EXERCISE PROMPT - Print every entry exactly as written.

======== DATA TO USE ========

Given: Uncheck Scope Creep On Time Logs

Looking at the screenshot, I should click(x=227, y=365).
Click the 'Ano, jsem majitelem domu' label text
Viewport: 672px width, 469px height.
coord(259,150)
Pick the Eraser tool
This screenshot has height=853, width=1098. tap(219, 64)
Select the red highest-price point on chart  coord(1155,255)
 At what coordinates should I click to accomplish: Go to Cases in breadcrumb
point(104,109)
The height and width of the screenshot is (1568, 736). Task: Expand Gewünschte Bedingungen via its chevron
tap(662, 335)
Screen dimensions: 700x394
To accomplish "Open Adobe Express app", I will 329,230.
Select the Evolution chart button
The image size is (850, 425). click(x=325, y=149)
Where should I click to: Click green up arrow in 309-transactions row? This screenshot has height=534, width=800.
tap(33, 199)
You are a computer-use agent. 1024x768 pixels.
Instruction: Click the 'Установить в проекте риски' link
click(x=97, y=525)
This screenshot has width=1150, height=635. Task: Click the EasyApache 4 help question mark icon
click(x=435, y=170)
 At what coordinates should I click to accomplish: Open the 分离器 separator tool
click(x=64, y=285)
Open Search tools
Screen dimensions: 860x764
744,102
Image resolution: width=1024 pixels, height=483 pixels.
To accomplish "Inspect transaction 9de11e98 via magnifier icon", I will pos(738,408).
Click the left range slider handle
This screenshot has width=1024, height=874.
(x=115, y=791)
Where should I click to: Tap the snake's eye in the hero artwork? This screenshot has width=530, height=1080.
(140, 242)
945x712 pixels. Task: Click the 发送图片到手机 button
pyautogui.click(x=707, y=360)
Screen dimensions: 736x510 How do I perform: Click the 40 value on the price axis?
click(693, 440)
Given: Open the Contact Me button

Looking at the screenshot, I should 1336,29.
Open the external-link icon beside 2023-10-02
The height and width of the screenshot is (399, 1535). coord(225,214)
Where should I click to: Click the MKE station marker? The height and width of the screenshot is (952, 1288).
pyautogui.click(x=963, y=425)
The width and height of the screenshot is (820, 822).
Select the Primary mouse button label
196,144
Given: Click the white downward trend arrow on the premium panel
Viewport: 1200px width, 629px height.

========

WRITTEN REPLY -
Given: Uncheck Scope Creep On Time Logs

Looking at the screenshot, I should click(x=227, y=365).
Click the 'Ano, jsem majitelem domu' label text
Viewport: 672px width, 469px height.
coord(259,150)
Pick the Eraser tool
This screenshot has height=853, width=1098. tap(219, 64)
Select the red highest-price point on chart  coord(1155,255)
 At what coordinates should I click to accomplish: Go to Cases in breadcrumb
point(104,109)
The height and width of the screenshot is (1568, 736). Task: Expand Gewünschte Bedingungen via its chevron
tap(662, 335)
Screen dimensions: 700x394
To accomplish "Open Adobe Express app", I will 329,230.
Select the Evolution chart button
The image size is (850, 425). click(x=325, y=149)
Where should I click to: Click green up arrow in 309-transactions row? This screenshot has height=534, width=800.
tap(33, 199)
You are a computer-use agent. 1024x768 pixels.
Instruction: Click the 'Установить в проекте риски' link
click(x=97, y=525)
This screenshot has width=1150, height=635. Task: Click the EasyApache 4 help question mark icon
click(x=435, y=170)
 At what coordinates should I click to accomplish: Open the 分离器 separator tool
click(x=64, y=285)
Open Search tools
Screen dimensions: 860x764
744,102
Image resolution: width=1024 pixels, height=483 pixels.
To accomplish "Inspect transaction 9de11e98 via magnifier icon", I will pos(738,408).
Click the left range slider handle
This screenshot has width=1024, height=874.
(x=115, y=791)
Where should I click to: Tap the snake's eye in the hero artwork? This screenshot has width=530, height=1080.
(140, 242)
945x712 pixels. Task: Click the 发送图片到手机 button
pyautogui.click(x=707, y=360)
Screen dimensions: 736x510 How do I perform: Click the 40 value on the price axis?
click(693, 440)
Given: Open the Contact Me button

Looking at the screenshot, I should 1336,29.
Open the external-link icon beside 2023-10-02
The height and width of the screenshot is (399, 1535). coord(225,214)
Where should I click to: Click the MKE station marker? The height and width of the screenshot is (952, 1288).
pyautogui.click(x=963, y=425)
The width and height of the screenshot is (820, 822).
Select the Primary mouse button label
196,144
Given: Click the white downward trend arrow on the premium panel
Viewport: 1200px width, 629px height.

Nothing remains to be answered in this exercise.